Addressing different energies
“When I started growing my own agency, I could easily see that people were coming to meetings with different energies,” he says, in an exclusive interview with TLNT.
“When you stop to think about it, it stands to reason that everyone is coming in from a different set of circumstance,” he says.
“Maybe someone’s just finished a particularly difficult meeting with someone else; maybe someone’s distracted by things going on at home,” he says. “To suddenly expect people to come together and create instant harmony is a hard ask.”
According to Clayton, most people have a prominence of beta wave brain activity at work – that is, they’re experiencing anxiety and high arousal, which creates an inability to relax (which then causes stress and poor cognition).
“I started doing my own personal neuro-feedback work and deep breathing exercises, and the benefit was so profound for me, that I soon realized this was something I could bring to my team,” he reflects.
“Breathing was getting me into a state of ‘flow’ much quicker. I was more alert; and just more focused on being able to get things done.”
The upshot of this is a technique that involves staff – as a collective (and either in video-calls, or in-person), closing their eyes, and breathing in through their nose, holding this breath, and then exhaling more slowly, and then repeating this numerous times.

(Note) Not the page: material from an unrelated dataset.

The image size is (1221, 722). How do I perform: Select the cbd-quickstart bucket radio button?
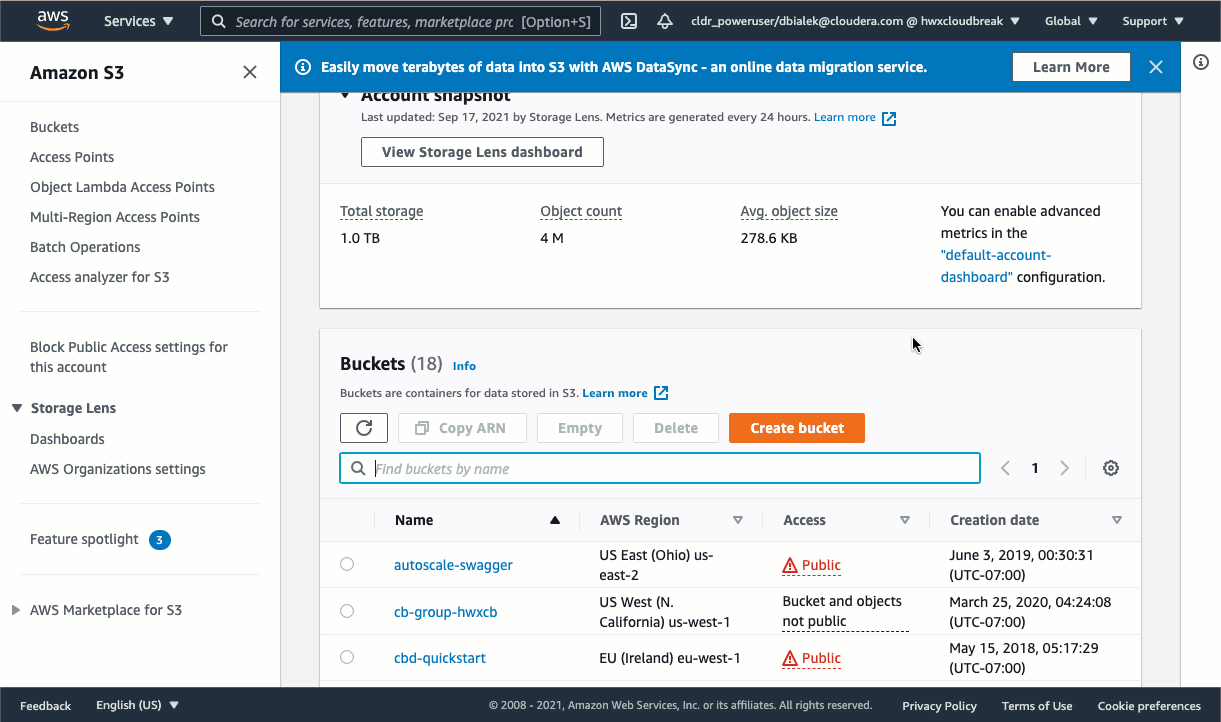(x=347, y=657)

“Suddenly, we’re all here together, as a team, and in a much better state of calmness,” he says.
Do staff feel awkward?
Clayton admits that at first, he was unsure about whether he was “courageous enough” to unleash this methodology on staff, but in combination with asking someone to reveal something about them that others don’t know (and which might potentially be holding them back), support for the initiative was pretty much instant.
Says Clayton: “Some might say having traditional chit-chat at the start of a meeting does the same job of relaxing people, and getting them in a position where they can forget the meeting they’ve just come from.
“But this is really just the sort of posturing that I didn’t want to see. It’s often people projecting an image of themselves that they want others to see. With our way, we’re all equal, we don’t need to try and impress anyone, and we’re all breathing together. It 100% sets the right tone.”
Results?
Clayton is convinced the breathing exercises he does puts team members in a fundamentally better mental space to find solutions better, get to the point quicker, and generally be more innovative and productive.
Which sounds like he’s utilizing an extremely potent secret weapon – and which any company could copy. Yes?
“We totally believe this,” he says, arguing that when the breathing and vulnerability sessions are leadership led (he says he’s even opened up about being abused as a child), it gets tremendous buy-in.
But here’s one final question – is it a novelty at first, where the benefits soon wane after it becomes ‘normal’?
“We believe it’s about consistency,” says Clayton. “We know that the impact of good deep breathing continues to be felt. We just find that when we all experience this technique together, we’re all more energized and the world feels like more of an adventurous place.”